Your task >> Would you retype the whole listing exactly, leaving its pictures out?

____________

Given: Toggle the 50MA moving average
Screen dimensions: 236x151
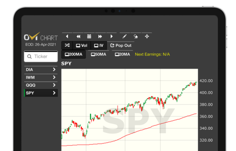Looking at the screenshot, I should (x=99, y=54).
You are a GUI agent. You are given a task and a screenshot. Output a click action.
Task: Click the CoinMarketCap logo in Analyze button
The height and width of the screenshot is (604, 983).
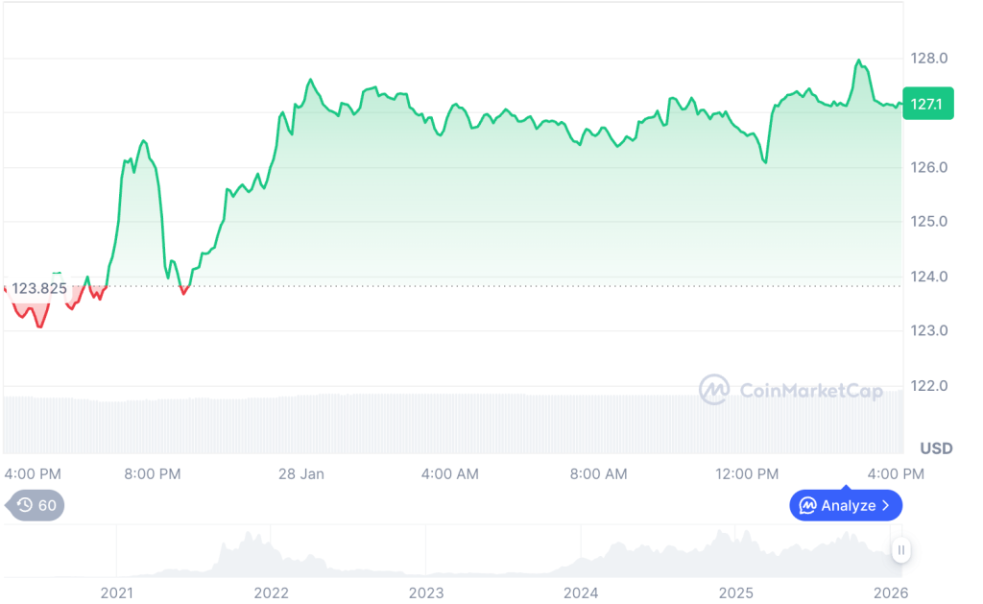tap(808, 505)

____________

Completed task >>
Given: Toggle the 50MA moving average
Screen dimensions: 236x151
Looking at the screenshot, I should (x=99, y=54).
You are a GUI agent. You are given a task and a screenshot. Output a click action.
Task: Click the CoinMarketCap logo in Analyze button
The height and width of the screenshot is (604, 983).
tap(808, 505)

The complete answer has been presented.